第十六話 書類に記されていたこと (クリス視点)
「それはよかった」
私の言葉を聞いた後、一切表情を変えることもなくコルクスはそう頷いた。
それを見ながら、私は内心悔しさに打ち震えていた。
どうして当主である私がこんな目にあわねばならないのだと。
いつか、必ずこの報いを受けさせてやる、そう私は内心強く決意する。
ふと、アルバスからもらった書類を私が思い出したのはそのときだった。
それが何なのか、未だ私は読めていない。
だが、最後の奉公と言っていたことを考えれば、この書類は何らかの役に立つものだろう。
もしかしたら、どこかの貴族の弱みでも記されているかもしれない。
そんなことを考えた私は、無造作に机にしまい込まれていた書類を取り出した。
「家宰に戻るなら、きちんと仕事はしてもらうぞ。まずは、アルバスから預かったこの書類の中身を私に教えろ」
そういって八つ当たり気味に私が投げた書類を受け取ったコルクスは、一瞬その顔に呆れを浮かべる。
「……これは侯爵家の暗号ですな。なぜ当主である貴方がこの暗号を読めないの……っ!」
コルクスが表情を一変させたのは、そう嫌みを告げている最中だった。
突然無言になったコルクスはその後一言も口を聞くことなく、無心で書類の束を読み込んでいく。
それを見ながら、私の胸の中期待が膨れ上がっていく。
ここまでコルクスが真剣に読んでいるということは、この書類は中々のものなのだろう。
一体中には、何がかかれているのか。
気になった私は、コルクスが読んでいる途中にも関わらず声をかける。
「おい、そこには一体何がかかれて……」
「黙っていてください」
「……っ!」
しかし、その私の言葉に対するコルクスの反応は怒気のこもった言葉だった。
「言いたいことは山ほどありますが、今は一つだけ。──この書類を読む私を邪魔しないでください」
それだけ言うとまた書類を読み込む作業に戻ったコルクスに対し、私は何も言うことができなかった。
ただ、おとなしくコルクスが書類を読み切るのを待つ。
そしてただならぬ表情のコルクスが書類から目を離したのは、それから十数分もたった頃だった。

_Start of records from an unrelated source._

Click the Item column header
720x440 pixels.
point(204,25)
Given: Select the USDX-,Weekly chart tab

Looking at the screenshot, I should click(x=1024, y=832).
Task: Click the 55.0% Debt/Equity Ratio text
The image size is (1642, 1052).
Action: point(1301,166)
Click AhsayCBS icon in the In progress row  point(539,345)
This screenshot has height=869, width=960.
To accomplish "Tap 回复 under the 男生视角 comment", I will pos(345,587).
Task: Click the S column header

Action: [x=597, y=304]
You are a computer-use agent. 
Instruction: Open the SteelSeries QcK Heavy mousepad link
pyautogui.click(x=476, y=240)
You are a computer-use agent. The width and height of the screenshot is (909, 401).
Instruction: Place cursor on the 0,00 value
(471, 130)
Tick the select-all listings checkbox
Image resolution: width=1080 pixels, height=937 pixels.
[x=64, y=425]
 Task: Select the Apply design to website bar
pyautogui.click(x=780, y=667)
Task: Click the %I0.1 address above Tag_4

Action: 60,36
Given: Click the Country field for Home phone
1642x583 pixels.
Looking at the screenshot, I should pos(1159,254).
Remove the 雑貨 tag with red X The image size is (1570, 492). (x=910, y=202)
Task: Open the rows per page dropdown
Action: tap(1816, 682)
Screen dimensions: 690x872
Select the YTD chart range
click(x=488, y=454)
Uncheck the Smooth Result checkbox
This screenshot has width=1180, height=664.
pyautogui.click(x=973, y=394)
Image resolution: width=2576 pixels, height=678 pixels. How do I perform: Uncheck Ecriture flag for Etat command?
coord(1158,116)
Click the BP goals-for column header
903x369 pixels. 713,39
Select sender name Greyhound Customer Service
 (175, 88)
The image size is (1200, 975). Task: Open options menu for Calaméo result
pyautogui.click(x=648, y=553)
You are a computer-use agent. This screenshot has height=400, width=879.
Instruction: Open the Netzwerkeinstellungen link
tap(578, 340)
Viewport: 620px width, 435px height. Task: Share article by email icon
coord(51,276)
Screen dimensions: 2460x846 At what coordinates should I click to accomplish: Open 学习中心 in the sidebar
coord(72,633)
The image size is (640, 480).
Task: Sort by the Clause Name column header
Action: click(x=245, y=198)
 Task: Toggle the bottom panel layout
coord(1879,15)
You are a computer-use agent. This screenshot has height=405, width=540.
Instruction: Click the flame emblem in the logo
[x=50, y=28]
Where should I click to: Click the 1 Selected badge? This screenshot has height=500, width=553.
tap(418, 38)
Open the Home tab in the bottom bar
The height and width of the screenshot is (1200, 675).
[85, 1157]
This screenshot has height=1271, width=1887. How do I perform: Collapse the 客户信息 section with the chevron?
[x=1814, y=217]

私は咄嗟に声をかけようとするが、その前にコルクスが叫んでいた。
「今すぐ屋敷内の衛兵を集めろ! 数分後には、直ぐに動ける様に準備しろ!」
「は、はい!」
その声に衛兵は、一目散に部屋から走り去っていく。
それを確認してから、ようやくコルクスはこちらを向いた。
「クリス様、この屋敷内で横領が行われている可能性があります」
「……は?」
──そしてコルクスが告げたのは、想像もしない言葉だった。